»»
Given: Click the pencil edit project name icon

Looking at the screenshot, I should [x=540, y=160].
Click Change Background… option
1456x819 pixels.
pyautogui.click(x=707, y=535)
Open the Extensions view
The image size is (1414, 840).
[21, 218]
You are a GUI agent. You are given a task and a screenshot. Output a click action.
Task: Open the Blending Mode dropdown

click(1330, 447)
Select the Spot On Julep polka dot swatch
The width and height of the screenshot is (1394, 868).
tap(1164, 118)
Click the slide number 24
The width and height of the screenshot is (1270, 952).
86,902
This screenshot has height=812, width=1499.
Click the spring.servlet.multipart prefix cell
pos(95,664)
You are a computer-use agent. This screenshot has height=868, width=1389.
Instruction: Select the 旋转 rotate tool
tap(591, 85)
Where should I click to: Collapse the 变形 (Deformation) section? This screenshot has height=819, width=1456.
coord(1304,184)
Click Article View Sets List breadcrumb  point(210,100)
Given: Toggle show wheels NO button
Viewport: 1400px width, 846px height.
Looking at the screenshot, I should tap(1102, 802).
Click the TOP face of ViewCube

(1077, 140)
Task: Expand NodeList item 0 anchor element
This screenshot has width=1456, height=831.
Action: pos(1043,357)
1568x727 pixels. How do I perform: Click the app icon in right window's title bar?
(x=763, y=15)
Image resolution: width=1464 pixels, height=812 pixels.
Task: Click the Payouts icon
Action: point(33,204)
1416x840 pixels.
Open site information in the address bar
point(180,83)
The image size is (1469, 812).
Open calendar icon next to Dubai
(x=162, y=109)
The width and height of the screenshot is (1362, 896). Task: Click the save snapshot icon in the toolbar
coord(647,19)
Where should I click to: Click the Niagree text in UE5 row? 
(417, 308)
««
# ASSIGNMENT:
As listed above, the lines from the line with "Viewport: 1400px width, 846px height." to the line with "The image size is (1469, 812)." are to be echoed exactly, with both ends included and nothing added.

# RESULT FOR THIS EXERCISE:
Viewport: 1400px width, 846px height.
Looking at the screenshot, I should tap(1102, 802).
Click the TOP face of ViewCube

(1077, 140)
Task: Expand NodeList item 0 anchor element
This screenshot has width=1456, height=831.
Action: pos(1043,357)
1568x727 pixels. How do I perform: Click the app icon in right window's title bar?
(x=763, y=15)
Image resolution: width=1464 pixels, height=812 pixels.
Task: Click the Payouts icon
Action: point(33,204)
1416x840 pixels.
Open site information in the address bar
point(180,83)
The image size is (1469, 812).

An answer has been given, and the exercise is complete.